On the other hand, we often enter relationships in which we yield out individualistic desires. Marriage is one; and so is parenthood. In these relationships, we perform many tasks and live out attitudes we would do for many others we encounter. We do them out of love. When individualism infects these relationships (selfishness, self-centeredness) they begin to disintegrate. In short, love makes us servants of those we love. Almost everyone experiences this kind of living in a spirit of joy. 
There is something in most people that wants the barriers involved with self-interest to fall away-at least in limited form. If this kind of love leads to a form of servanthood rooted in Christ, how joyful we might become as we extend ourselves not only to our immediate family, but the members of our faith family and eventually to the world!

Thursday, September 12, 2013

You called on me in trouble, and I saved you . . . (Psalm 81:7)

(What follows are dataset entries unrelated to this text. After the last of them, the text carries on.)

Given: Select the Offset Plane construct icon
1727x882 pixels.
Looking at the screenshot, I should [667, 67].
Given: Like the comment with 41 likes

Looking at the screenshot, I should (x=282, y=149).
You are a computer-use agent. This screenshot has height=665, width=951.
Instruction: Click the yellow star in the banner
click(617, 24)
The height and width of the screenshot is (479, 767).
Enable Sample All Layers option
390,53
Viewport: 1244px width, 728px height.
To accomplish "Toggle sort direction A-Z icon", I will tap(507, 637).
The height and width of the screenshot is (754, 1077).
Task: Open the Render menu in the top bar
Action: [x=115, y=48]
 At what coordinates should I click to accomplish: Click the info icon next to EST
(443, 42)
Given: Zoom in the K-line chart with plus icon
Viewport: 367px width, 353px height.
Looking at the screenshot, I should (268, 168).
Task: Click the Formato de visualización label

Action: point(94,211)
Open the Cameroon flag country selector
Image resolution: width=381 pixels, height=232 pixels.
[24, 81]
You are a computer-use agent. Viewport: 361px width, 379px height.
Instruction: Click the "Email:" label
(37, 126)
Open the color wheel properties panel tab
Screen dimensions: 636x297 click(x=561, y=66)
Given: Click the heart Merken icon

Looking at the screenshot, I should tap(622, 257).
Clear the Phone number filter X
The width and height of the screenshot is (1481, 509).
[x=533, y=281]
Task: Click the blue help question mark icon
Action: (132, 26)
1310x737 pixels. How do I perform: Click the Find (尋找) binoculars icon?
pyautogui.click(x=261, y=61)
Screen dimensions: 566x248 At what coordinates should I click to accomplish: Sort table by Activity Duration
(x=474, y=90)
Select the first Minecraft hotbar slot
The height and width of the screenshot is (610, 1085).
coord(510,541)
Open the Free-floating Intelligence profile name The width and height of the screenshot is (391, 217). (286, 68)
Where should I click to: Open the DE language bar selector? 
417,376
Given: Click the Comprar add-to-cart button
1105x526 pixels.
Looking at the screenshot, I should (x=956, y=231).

The 30+ years I have served in the Church have seen a great deal of change. Change, whether for good or ill, always equals stress. The issues we confront are more often than not the same ones that confront the society in which we live. Sometimes they generate high emotion, and this can make the the stress even worse. Confronting these issues can place well meaning people on opposite sides or lead to a perceived (or real) betrayal of trust. 
I know that one of the things that happens when trust has been betrayed (or even the perception of same) people can harden their spirits. We become suspicious and fearful as we work through that betrayal.  That's a natural reaction - we simply want (and often need) to protect ourselves. In our Church, in our nation, or, indeed, in any human society, however, we tend to turn upon the weak, the poor, the stranger, when we ourselves feel insecure. 
I pray that I am one of those that continues to trust in God, even when human beings let me down. I want to be someone who can encourage that trust in those committed to my care. 
I know that I can not control the behavior of other human beings, but I want always to be someone who is willing to move beyond disappointment and fear to embrace the hope that Jesus continuously offers us. Rather than "circle the wagons" in a spasm of self-protective fear when confronted with unexpected change, I pray that I, that we, can open our hearts to new possibilities with every change that comes are way.

Monday, September 9, 2013

Back to normal?

Now that we have all celebrated the 30th Anniversary of Jubilee Ministry in the church with our Presiding Bishop, the parish talks an opportunity to catch its collective breath so that things can get "back to normal." But thinking about that, I wonder just what that means for us? More often than not, we see normal as merely, more of same, without much change. While that may be desirable at some level, it is not the call of the Gospel. In that sense, getting to "normal" is to be in a continual flow of action and change. God does not sit still. God is always about the business of creating, redeeming, enlivening. We cannot afford to do less. Must we be as active as God? I hope not. I think we are given a reprieve in that God recognizes us a mere creatures - creatures that need a break from time to time. God does not imagine that such a state is the normal course of affairs, however. Thus, if we want to get back to normal, we can take a break from all the hustle and bustle of a special event, but we can't forget that the work of the Kingdom is an "ever flowing stream." AS St. Francis is to have said to his followers, "All the work we have done till now is but nothing. Let us begin yet again!"